Speaker
Description
Gas transport within permeable waste rock may result in the exhalation of hazardous gases, such as radon-rich or oxygen-deficient air, driven by seasonal stack-effect airflow. While the airflow regime can be identified by differential pressure monitoring or ground surface temperature analysis, characterizing the spatial heterogeneity of emissions across an entire landform remains a significant challenge.

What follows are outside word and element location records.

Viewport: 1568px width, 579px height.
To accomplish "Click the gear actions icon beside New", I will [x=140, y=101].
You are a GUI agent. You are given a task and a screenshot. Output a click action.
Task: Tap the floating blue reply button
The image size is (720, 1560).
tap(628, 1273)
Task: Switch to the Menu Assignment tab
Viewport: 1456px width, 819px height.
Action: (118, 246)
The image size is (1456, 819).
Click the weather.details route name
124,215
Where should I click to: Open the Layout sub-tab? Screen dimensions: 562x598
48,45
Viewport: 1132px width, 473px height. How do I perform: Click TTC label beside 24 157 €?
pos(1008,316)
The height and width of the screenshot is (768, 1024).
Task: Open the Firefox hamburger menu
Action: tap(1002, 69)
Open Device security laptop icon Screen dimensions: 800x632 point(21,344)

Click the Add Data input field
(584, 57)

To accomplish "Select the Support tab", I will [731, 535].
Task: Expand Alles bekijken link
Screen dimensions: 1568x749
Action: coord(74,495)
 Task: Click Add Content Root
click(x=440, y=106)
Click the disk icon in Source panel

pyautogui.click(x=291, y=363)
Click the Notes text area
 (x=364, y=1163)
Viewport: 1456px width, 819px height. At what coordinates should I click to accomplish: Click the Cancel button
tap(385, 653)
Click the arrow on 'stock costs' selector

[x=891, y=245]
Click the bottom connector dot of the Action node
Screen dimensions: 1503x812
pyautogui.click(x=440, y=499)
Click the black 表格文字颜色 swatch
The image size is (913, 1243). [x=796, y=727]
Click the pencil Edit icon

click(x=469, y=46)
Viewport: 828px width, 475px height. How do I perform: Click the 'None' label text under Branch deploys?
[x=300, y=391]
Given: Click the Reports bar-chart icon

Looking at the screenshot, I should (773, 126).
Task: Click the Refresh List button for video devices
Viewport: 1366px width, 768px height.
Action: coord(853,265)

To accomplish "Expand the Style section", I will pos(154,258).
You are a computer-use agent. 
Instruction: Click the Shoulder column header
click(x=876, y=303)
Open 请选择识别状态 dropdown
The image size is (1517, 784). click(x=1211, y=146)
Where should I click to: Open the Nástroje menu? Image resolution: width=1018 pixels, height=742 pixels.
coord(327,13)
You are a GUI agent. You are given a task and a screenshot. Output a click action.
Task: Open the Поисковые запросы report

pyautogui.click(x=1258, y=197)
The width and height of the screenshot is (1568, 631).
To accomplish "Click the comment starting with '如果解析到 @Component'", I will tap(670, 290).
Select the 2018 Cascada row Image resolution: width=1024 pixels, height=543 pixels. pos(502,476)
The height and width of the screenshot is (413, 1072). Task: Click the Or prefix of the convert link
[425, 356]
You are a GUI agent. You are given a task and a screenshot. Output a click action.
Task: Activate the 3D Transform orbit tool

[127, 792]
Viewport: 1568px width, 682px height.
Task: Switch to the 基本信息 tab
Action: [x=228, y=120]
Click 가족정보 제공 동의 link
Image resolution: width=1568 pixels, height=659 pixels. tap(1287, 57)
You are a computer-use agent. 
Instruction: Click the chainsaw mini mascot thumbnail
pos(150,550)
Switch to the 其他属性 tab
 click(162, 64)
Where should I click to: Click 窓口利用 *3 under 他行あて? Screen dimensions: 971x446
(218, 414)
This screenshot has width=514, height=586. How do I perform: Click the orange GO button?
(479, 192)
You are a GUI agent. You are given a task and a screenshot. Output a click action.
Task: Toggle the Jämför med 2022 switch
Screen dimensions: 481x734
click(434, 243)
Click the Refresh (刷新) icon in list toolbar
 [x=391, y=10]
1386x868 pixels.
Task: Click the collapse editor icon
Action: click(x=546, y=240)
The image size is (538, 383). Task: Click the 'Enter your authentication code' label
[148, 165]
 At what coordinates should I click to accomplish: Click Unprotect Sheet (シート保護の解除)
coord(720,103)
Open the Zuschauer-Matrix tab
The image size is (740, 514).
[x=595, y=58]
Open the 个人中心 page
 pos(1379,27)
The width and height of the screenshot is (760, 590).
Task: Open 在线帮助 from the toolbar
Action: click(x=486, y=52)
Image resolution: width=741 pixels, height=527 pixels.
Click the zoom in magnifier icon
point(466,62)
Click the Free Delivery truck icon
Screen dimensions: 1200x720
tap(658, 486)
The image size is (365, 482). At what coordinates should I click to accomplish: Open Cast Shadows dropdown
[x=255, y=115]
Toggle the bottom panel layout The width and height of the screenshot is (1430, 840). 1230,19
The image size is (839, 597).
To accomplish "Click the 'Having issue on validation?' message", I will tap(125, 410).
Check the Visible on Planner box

High-resolution infrared (TIR) imagery captured via UAV during pre-dawn windows provides a vital visual proxy for identifying localized exhalation hotspots. However, IR imagery acquisition is frequently restricted by specific atmospheric requirements, airspace regulations, and the logistical effort required for nocturnal field operations. To address these limitations, this study introduces a predictive segmentation framework that utilizes deep learning to localize radon hotspots using only openly available geospatial data. By training a convolutional neural network on an input stack comprising high-resolution RGB orthophotos and Digital Elevation Model (DEM) derivatives, including slope and Topographic Position Index (TPI), we aim to predict surface venting without the need for repeated, labour-intensive UAV thermography. The preprocessing pipeline utilizes localized feature scaling and a specialized loss function to optimize the detection of sparse exhalation masks. This scalable, data-driven approach streamlines the assessment of exhalation risks by focusing the in-situ monitoring to high-risk regions of interest.